Back in Iran, an entire generation, bred on equally violent politics and history, is starting to look to the young Shah. “People are getting nostalgic,” says Afkhami. “They remember when Iran was known as the country of roses and nightingales; now it’s known for mullahs and terrorists.”

The Iranian exiles were always fondly remembering the days when they were floating on petro-dollars, with considerably more religious and cultural freedom than in clerical Iran. Now, with more e-mail, satellite and radio access and a population of which 70 per cent is under 30, there is disillusionment in Iran with the old crusty stubborn mullahs. The young Shah has a better chance than ever to present himself as a credible alternative to the clerical guard. “He still has to make a case for himself,” says Afkhami. “But he speaks very convincingly about placing himself on the side of democracy. Not being the only alternative, but as part of a democratic solution. I think there’s a chance he will go back, and I don’t think there’ll be the need for a violent revolution this time. More like South Africa, where there is dramatic change. There’s such a huge population, and they’re so open to ideas of cultural diversity, separating church and state. I think it could happen.”

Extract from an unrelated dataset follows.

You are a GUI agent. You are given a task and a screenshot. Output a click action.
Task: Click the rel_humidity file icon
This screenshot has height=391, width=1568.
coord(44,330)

But too late for Leila, who saw sleeping pills as a happier alternative to yet more years in exile, who never found anything stronger than bad nightclubs and posh weddings to replace a beloved father and happy memories of a homeland. “If it had been her brother who died,” says a young Iranian who views the family with cynicism, “then maybe it would affect the family’s chances. But Leila was irrelevant.” And this was her tragedy.

“You will quote me on what I said, won’t you?” says Shusha Guppy. “She was a warm and lovely girl. But sensitive. Too sensitive.” Afkhami provides Leila’s epitaph, simply and awfully. “There is great sympathy in the Iranian community for a nice girl who is dead.”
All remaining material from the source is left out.